_TASK REQUIREMENTS_. Rewrite the records below as a two-column CSV with the header row input,output. Give one row per record, with its text under input and its answer under output, each in a single quoted field with line breaks replaced by spaces, and leave the pictures out.

_TASK INPUTS_.
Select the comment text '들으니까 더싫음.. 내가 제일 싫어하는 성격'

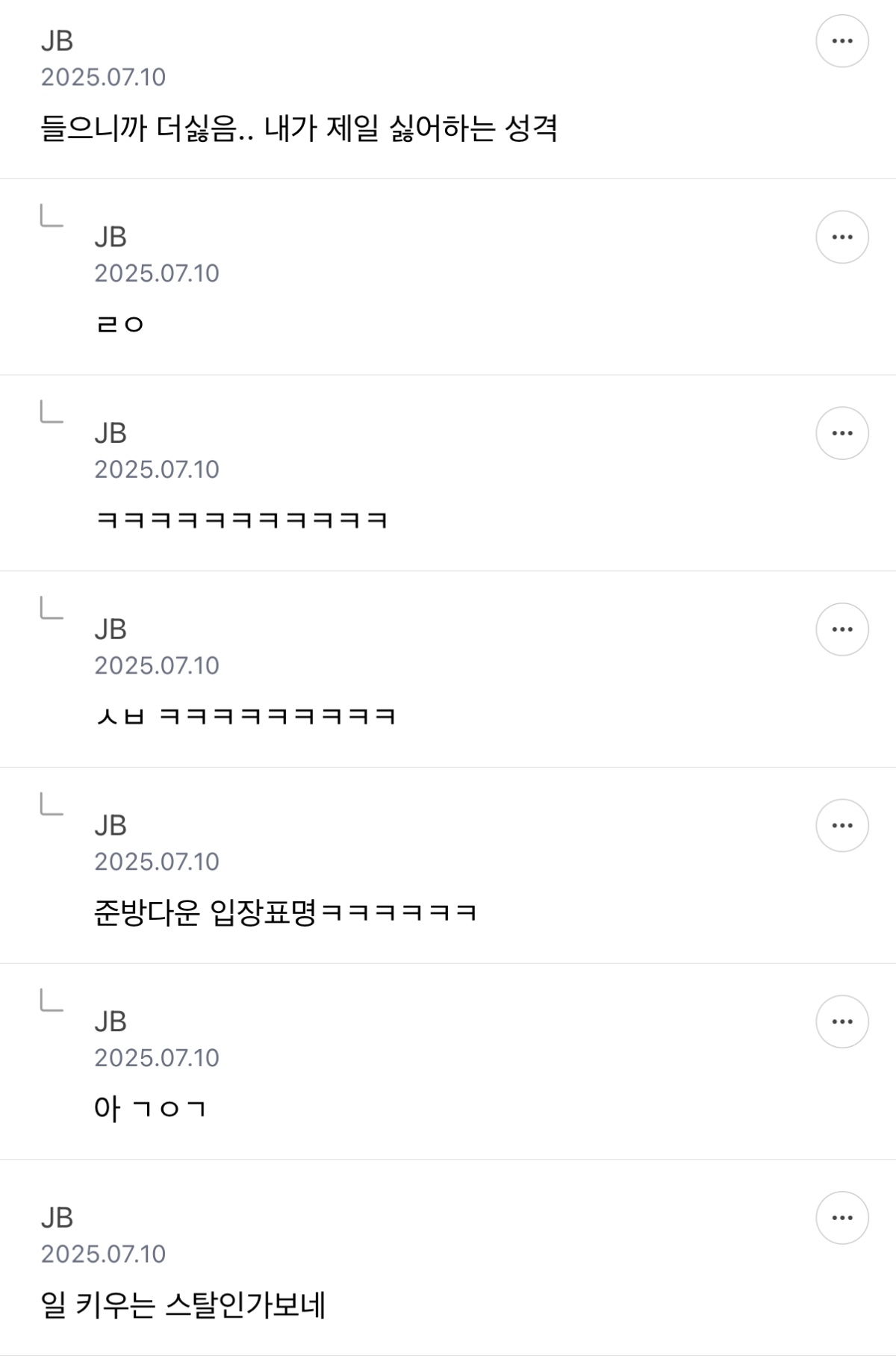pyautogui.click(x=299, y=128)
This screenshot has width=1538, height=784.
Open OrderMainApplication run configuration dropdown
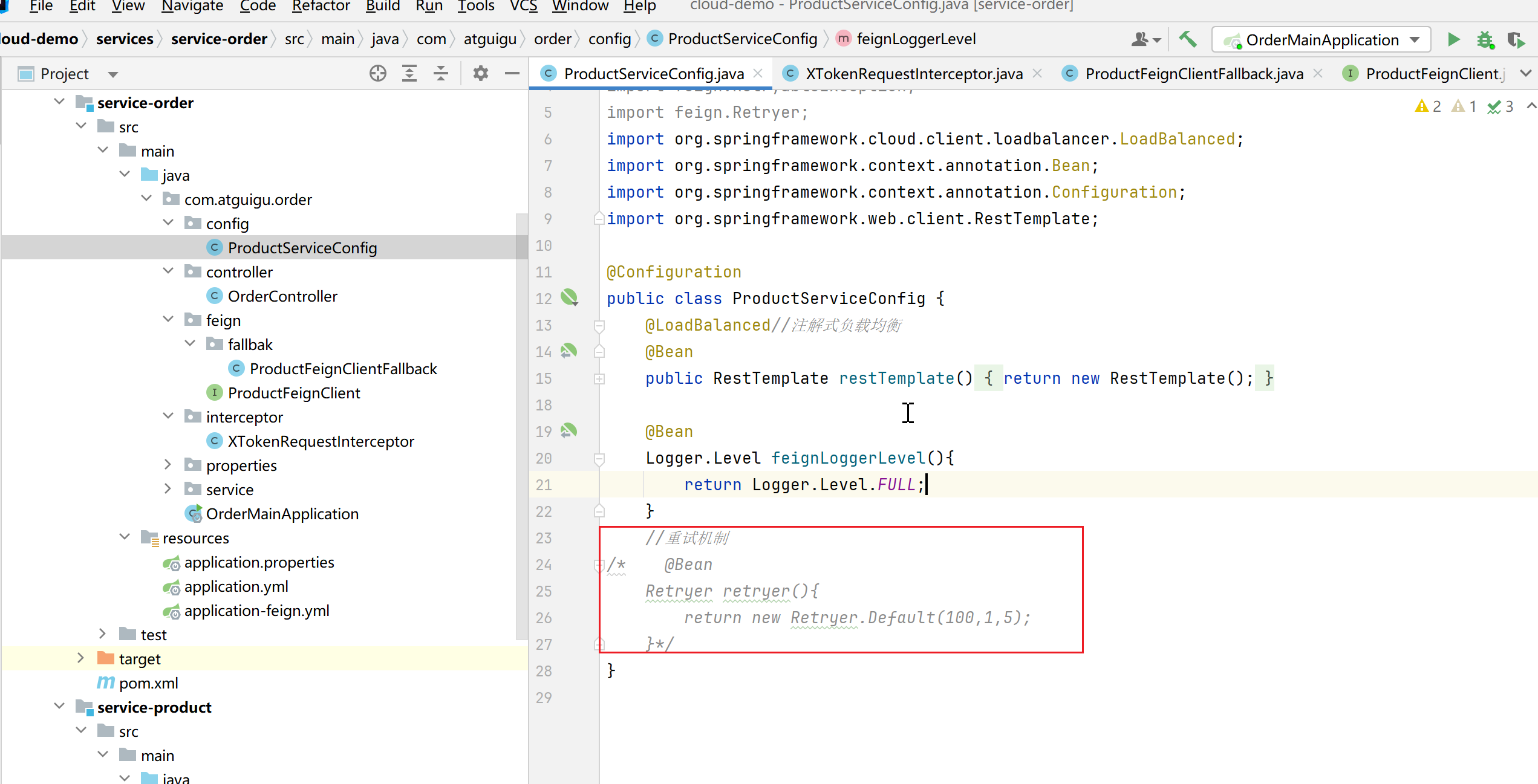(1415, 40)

_ANSWER IN FULL_.
input,output
"Select the comment text '들으니까 더싫음.. 내가 제일 싫어하는 성격'","pyautogui.click(x=299, y=128)"
"This screenshot has width=1538, height=784. Open OrderMainApplication run configuration dropdown","(1415, 40)"